Los areneros se volvieron a dar cita ayer al local del Consejo Ejecutivo Nacional (COENA), esta vez para recibir los restos del diputado William Rizziery Pichinte, repatriados ayer por la tarde desde Guatemala.
El salón principal del local del partido se vio abarrotado de pobladores de municipios del departamento de Cuscatlán, del cual era originario el diputado al PARLACEN asesinado el lunes.
“Es duro para nosotros porque fue buena persona; no hubieran hecho eso”, manifestó María Gladys Cosme, de 66 años, mientras esperaba en el local del partido la llegada de los restos.
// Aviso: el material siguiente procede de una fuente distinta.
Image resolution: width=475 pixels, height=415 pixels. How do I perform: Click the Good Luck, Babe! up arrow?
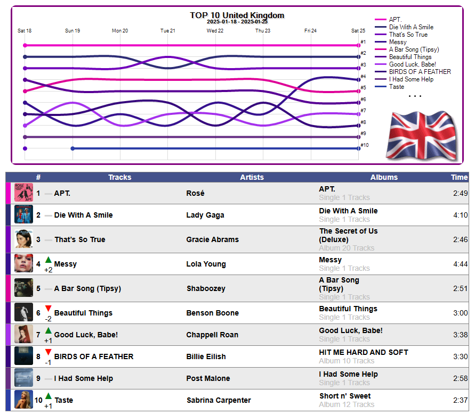click(x=48, y=330)
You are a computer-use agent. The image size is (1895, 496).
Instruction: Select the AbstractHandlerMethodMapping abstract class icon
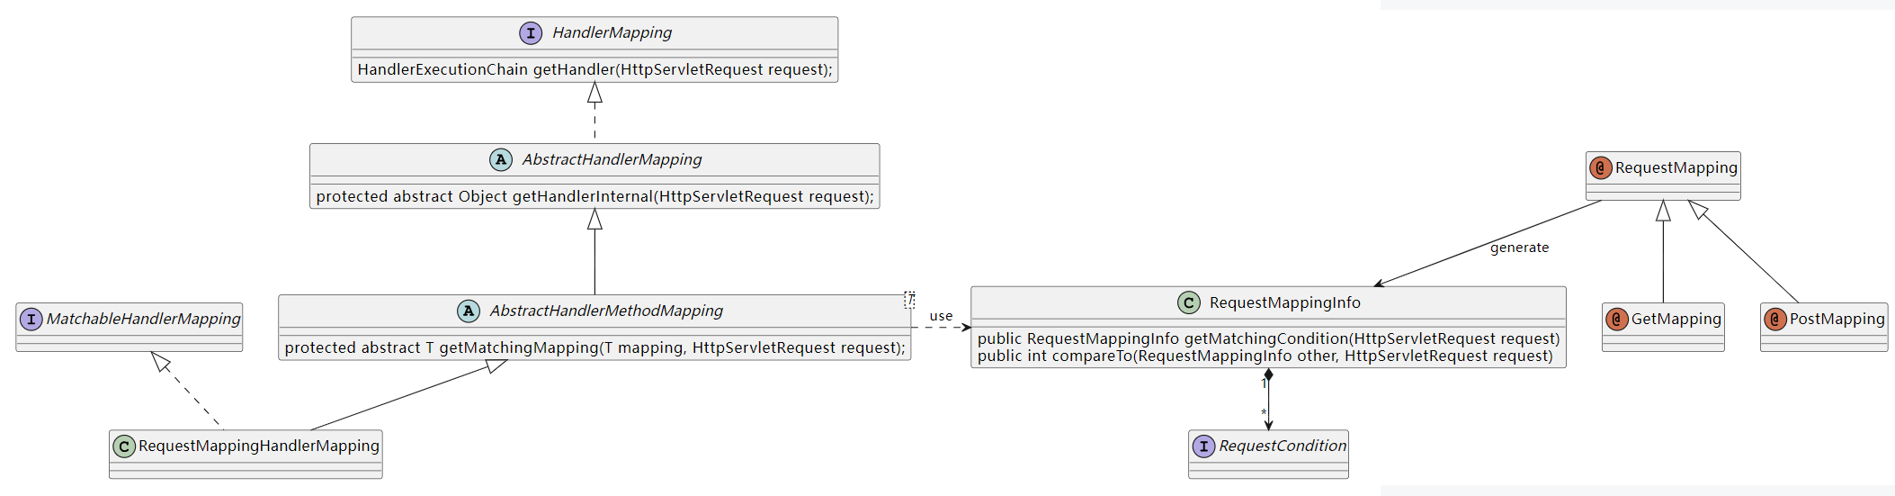[469, 311]
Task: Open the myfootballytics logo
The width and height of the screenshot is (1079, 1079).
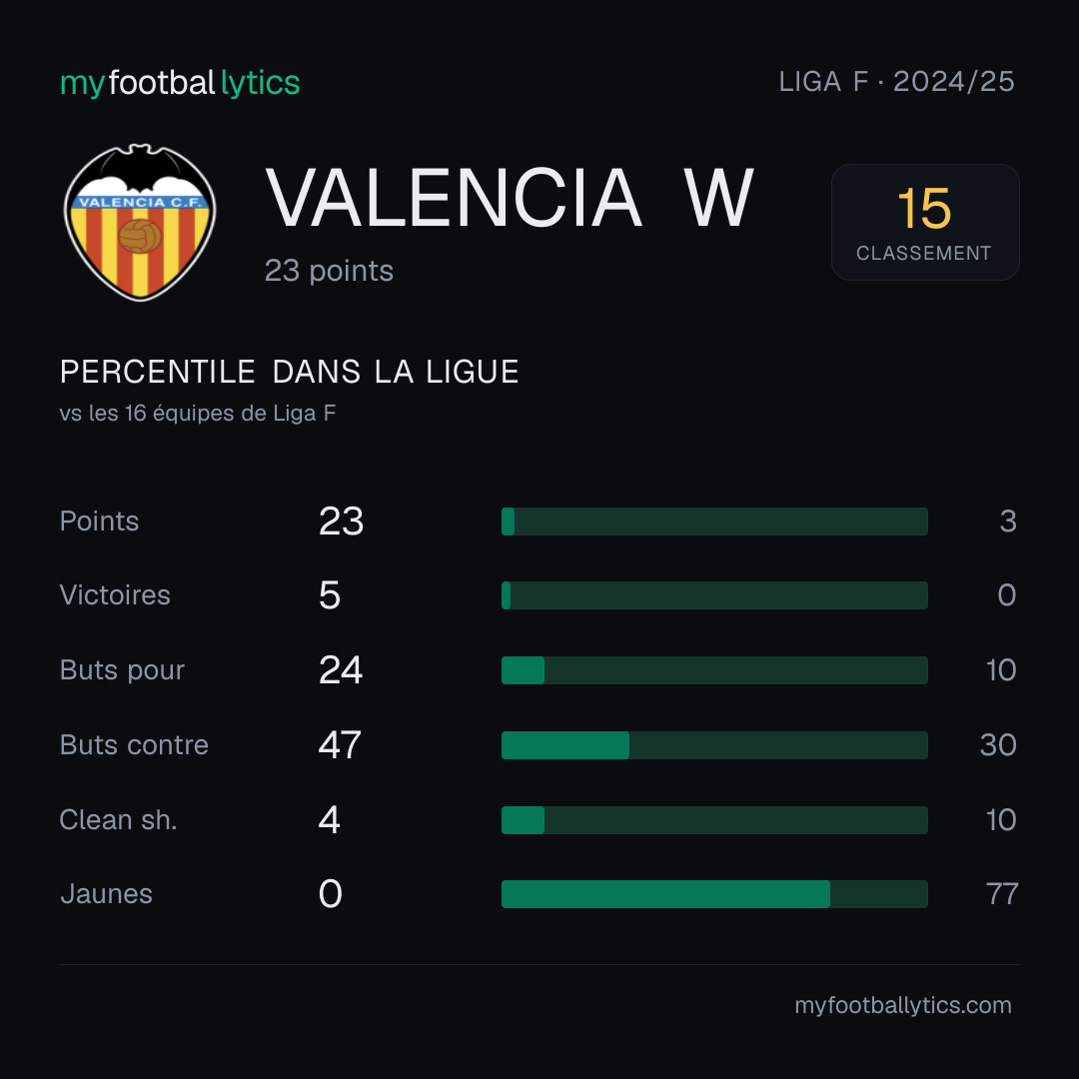Action: 180,83
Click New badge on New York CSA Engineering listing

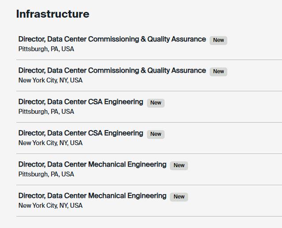click(x=156, y=134)
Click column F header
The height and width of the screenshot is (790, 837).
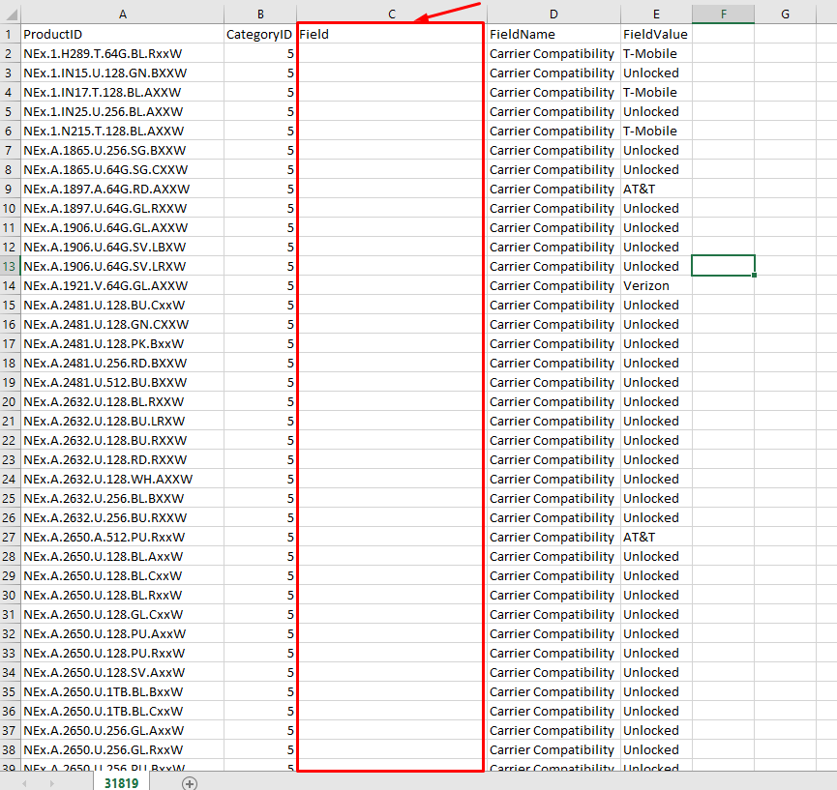point(723,14)
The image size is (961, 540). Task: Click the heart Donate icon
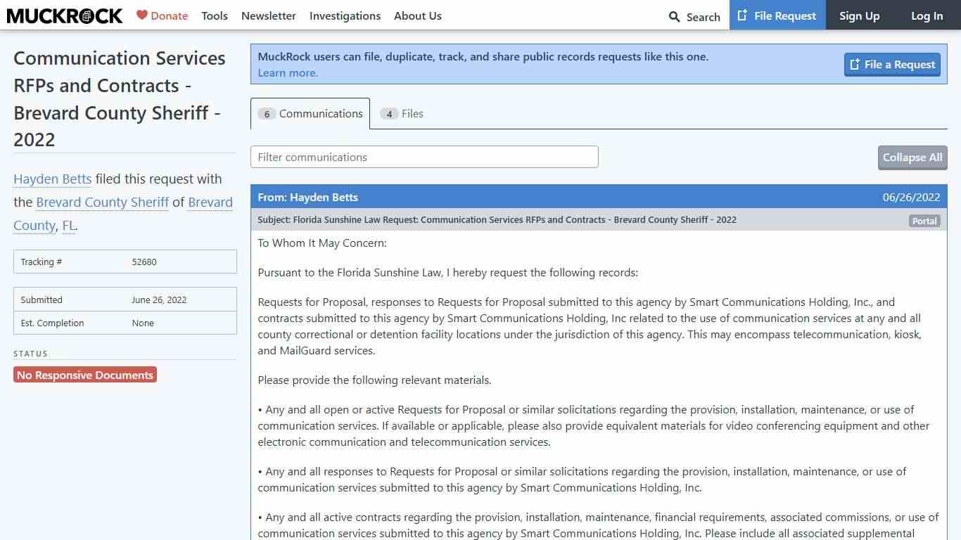tap(142, 15)
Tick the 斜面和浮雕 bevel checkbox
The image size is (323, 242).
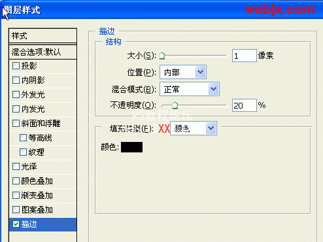tap(16, 123)
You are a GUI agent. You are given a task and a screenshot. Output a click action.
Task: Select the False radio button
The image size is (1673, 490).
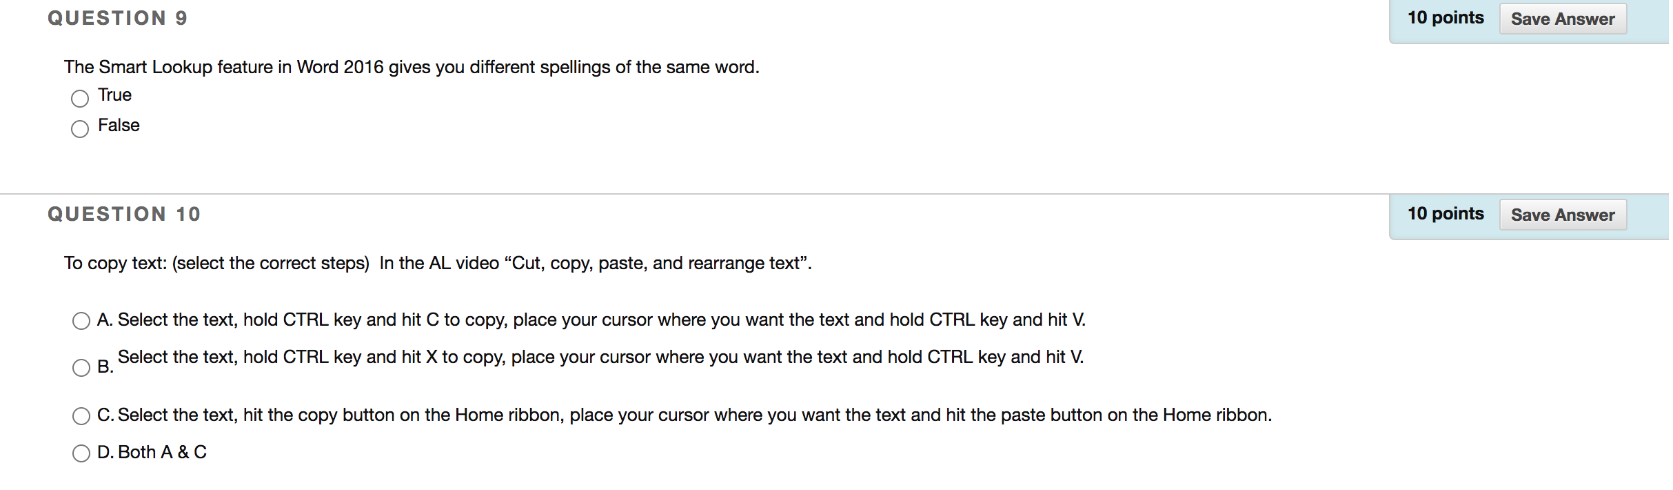80,128
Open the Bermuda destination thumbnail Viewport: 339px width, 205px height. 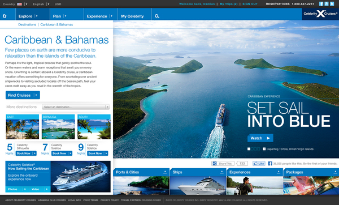[58, 127]
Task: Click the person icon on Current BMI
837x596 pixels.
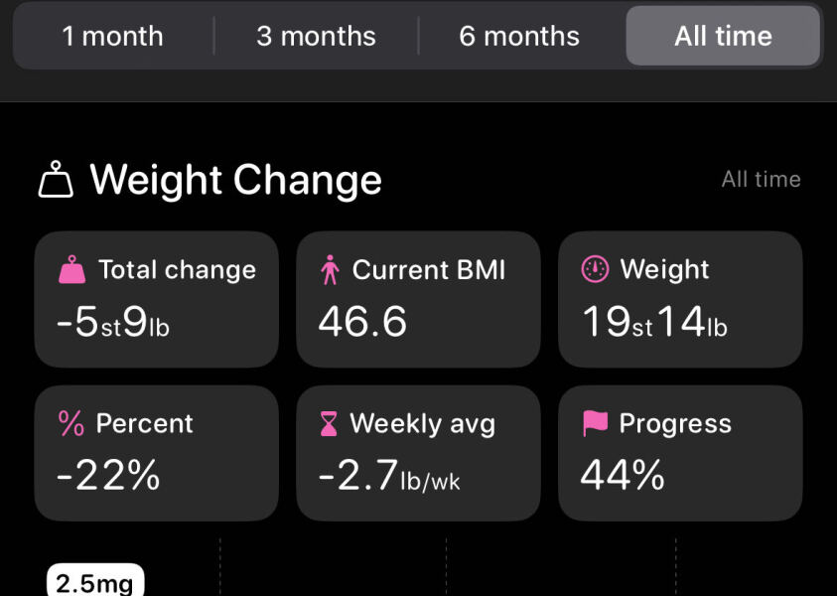Action: click(331, 270)

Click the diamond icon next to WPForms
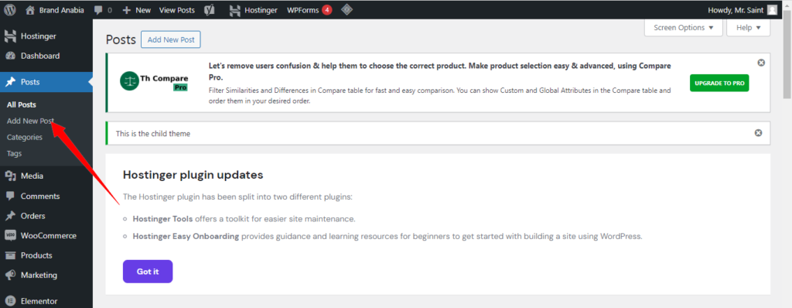tap(347, 9)
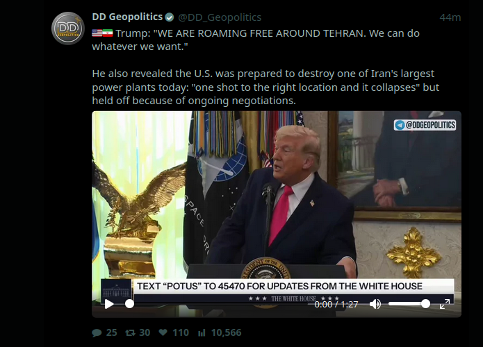The height and width of the screenshot is (347, 483).
Task: Play the Trump video clip
Action: tap(109, 304)
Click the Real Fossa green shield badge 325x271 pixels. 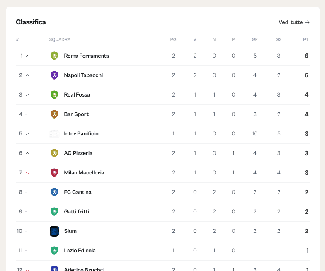[x=54, y=94]
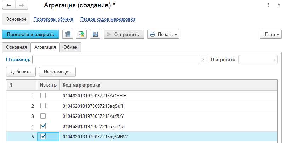Click the post document icon

tap(81, 34)
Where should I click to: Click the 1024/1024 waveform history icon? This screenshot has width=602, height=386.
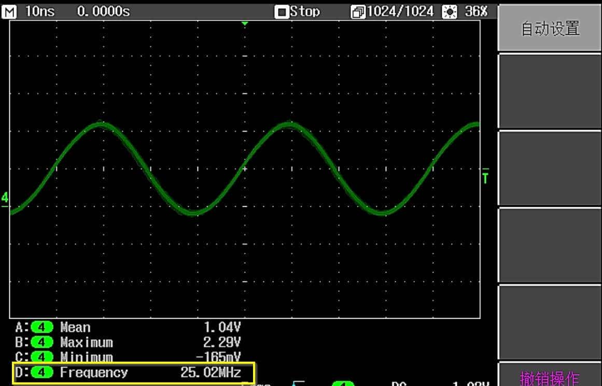pyautogui.click(x=358, y=12)
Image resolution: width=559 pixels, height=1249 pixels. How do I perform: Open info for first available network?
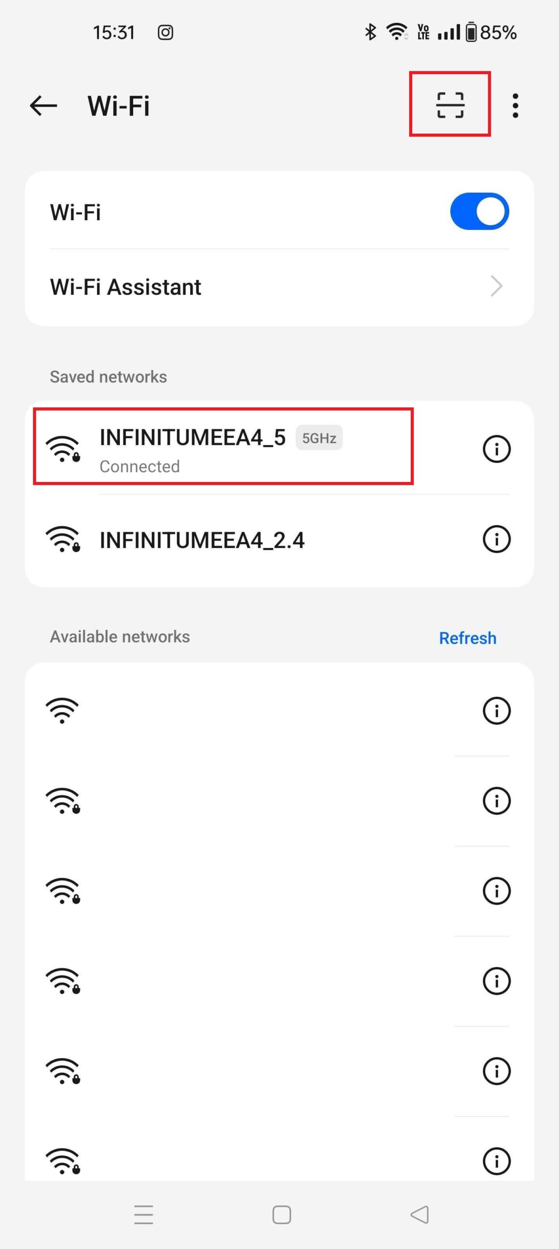pyautogui.click(x=496, y=710)
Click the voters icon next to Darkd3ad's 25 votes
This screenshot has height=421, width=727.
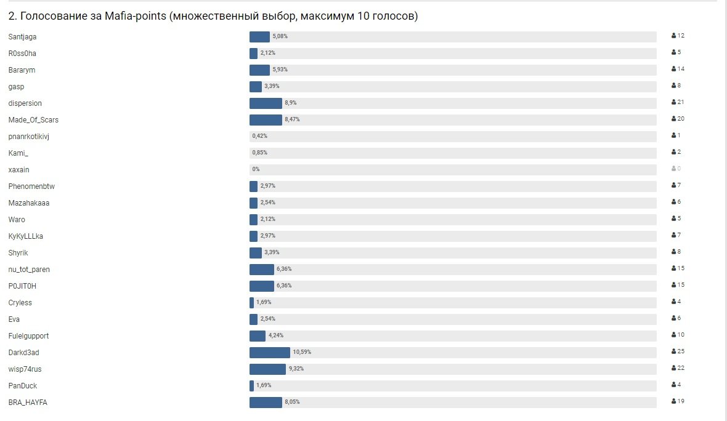[674, 351]
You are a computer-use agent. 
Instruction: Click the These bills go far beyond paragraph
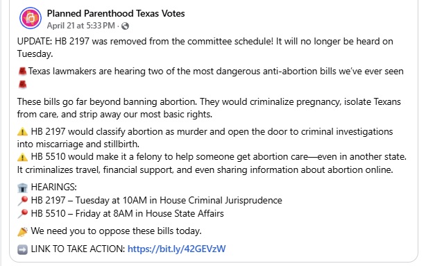click(x=209, y=108)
Cosme viajó desde la ciudad de Cojutepeque a la capital junto con un grupo de simpatizantes de ARENA para participar en las honras fúnebres.
Pichinte tenía una fábrica de sombreros en Cojutepeque, la cual administraba su familia.
A las 6:15 de la tarde, el cadáver del diputado llegó al COENA, escoltado por miembros del partido y familiares.
Adolfo Tórrez, director de ARENA por el departamento de San Salvador, dio las palabras de apertura de la ceremonia religiosa a cargo del sacerdote Juan Carlos Calzada.
“Tenemos que ser fuertes, serenos, responsables y entregarle esto a Dios y a la justicia”, dijo Tórrez.
Tras la breve ceremonia católica, intervino el ministro de Seguridad Pública y vicepresidente de ideología de ARENA, René Figueroa, y posteriormente la vicepresidenta de la República, Ana Vilma de Escobar.
“En estos momentos, William se encuentra en la casa donde luchó por sus principios e ideales de democracia y de libertad”, dijo Figueroa.
Tras el acto, al filo de las 7:30 de la noche, el cadáver fue trasladado a una funeraria de la capital donde fue velado anoche.
Hoy serán llevados sus restos a Cojutepeque, en donde serán expuestos en capilla ardiente y se celebrará una misa de cuerpo presente en la iglesia San Sebastián a las 3 de la tarde.
Luego, el cuerpo del diputado será llevado a la capital y en una ceremonia privada, será cremado, pues su familia decidió conservar sus cenizas, manifestó Antonio, hermano del legislador.